## WHAT YOU WILL DO
Reproduce verbatim the passage of the Department of Education text below between "On February 28, 2023, the" and "discharges and liabilities.", inclusive.

The Department is taking public comments until March 16, 2023, and plans to hold two virtual listening sessions on March 8 and 9, 2023.

A copy of the Department’s announcement on Third-Party Servicers is found at:  https://fsapartners.ed.gov/knowledge-center/library/dear-colleague-letters/2023-02-15/requirements-and-responsibilities-third-party-servicers-and-institutions-updated-feb-28-2023.

A copy of the press release is found at:  https://www.ed.gov/news/press-releases/us-department-education-launches-review-prohibition-incentive-compensation-college-recruiters.

A copy of the Federal Register Notice on the listening sessions is found at:  https://www.federalregister.gov/documents/2023/02/16/2023-03261/announcement-of-listening-sessions.

Career Colleges & Schools of Texas Initiates Lawsuit Against Department of Education’s Borrower Defense to Repayment Rule

On February 28, 2023, the Career Colleges & Schools of Texas (CCST), a trade group representing for-profit institutions, initiated a lawsuit against the Department of Education’s borrower defense to repayment rule asserting that it violates the U.S. Constitution and the Administrative Procedures Act.  The lawsuit asks a judge in the U.S. District Court for the Northern District of Texas to stop the borrower defense to repayment rule from going into effect on July 1, 2023.  The lawsuit claims that the rule fails to provide due process and threatens to cripple schools with liabilities across the country.  Specifically, the borrower defense to repayment rule drastically expands the potential acts and omissions of schools that give rise to borrower defense to loan repayment and eliminates procedural protections that would protect schools against erroneous loan discharges and liabilities.

## INFORMATION GIVEN
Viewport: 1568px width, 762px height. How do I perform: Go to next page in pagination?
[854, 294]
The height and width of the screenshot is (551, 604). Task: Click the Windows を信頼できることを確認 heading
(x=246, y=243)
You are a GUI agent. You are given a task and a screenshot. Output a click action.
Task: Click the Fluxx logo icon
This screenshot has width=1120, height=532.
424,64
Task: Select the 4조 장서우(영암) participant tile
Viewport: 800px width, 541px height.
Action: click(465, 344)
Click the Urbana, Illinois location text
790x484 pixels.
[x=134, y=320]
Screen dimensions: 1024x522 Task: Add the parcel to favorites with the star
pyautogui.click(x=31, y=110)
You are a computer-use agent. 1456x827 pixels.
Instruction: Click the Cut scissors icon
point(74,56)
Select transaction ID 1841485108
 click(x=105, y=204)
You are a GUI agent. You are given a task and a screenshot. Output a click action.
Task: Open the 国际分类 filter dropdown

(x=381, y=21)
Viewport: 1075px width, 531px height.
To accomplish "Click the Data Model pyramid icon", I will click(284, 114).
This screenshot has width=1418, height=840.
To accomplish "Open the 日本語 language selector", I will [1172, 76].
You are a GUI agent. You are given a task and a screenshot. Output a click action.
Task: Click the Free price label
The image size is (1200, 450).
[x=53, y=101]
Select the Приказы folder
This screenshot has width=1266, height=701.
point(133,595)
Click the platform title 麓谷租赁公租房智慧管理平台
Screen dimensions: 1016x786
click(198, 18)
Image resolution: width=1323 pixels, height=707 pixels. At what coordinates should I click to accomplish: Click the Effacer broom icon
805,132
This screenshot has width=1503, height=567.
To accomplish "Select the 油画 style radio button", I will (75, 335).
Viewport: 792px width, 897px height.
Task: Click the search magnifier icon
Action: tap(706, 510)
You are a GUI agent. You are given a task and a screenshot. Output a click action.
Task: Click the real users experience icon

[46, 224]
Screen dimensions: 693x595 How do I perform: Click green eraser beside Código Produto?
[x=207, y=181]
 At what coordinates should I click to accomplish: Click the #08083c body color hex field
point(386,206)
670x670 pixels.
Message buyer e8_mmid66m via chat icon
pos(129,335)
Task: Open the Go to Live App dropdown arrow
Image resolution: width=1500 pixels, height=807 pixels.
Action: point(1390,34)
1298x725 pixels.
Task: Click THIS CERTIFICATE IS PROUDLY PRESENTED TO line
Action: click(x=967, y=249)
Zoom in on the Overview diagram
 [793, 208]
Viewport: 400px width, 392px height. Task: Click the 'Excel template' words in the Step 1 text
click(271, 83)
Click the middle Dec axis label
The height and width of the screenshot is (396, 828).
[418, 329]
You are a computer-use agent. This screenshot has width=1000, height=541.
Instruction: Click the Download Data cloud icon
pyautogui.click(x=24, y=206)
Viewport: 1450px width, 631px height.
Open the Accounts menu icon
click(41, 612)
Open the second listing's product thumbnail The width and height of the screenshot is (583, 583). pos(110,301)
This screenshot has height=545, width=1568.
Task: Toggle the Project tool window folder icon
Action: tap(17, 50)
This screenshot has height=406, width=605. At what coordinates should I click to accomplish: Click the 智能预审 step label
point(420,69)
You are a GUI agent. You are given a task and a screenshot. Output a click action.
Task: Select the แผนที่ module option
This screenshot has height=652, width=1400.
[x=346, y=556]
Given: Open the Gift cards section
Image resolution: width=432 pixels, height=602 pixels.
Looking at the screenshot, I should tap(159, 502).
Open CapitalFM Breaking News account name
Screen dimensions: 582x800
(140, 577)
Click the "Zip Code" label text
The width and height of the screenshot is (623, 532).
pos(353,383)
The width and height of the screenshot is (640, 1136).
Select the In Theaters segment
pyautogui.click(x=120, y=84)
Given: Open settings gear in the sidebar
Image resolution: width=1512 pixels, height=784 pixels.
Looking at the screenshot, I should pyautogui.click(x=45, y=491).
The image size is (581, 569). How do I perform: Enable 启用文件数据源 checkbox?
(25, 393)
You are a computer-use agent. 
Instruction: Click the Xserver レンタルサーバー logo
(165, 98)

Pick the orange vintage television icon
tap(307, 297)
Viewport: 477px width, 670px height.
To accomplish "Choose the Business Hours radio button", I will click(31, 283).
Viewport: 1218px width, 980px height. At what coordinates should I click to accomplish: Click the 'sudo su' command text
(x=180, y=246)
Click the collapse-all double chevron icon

## WRITTEN ANSWER
On February 28, 2023, the Career Colleges & Schools of Texas (CCST), a trade group representing for-profit institutions, initiated a lawsuit against the Department of Education’s borrower defense to repayment rule asserting that it violates the U.S. Constitution and the Administrative Procedures Act.  The lawsuit asks a judge in the U.S. District Court for the Northern District of Texas to stop the borrower defense to repayment rule from going into effect on July 1, 2023.  The lawsuit claims that the rule fails to provide due process and threatens to cripple schools with liabilities across the country.  Specifically, the borrower defense to repayment rule drastically expands the potential acts and omissions of schools that give rise to borrower defense to loan repayment and eliminates procedural protections that would protect schools against erroneous loan discharges and liabilities.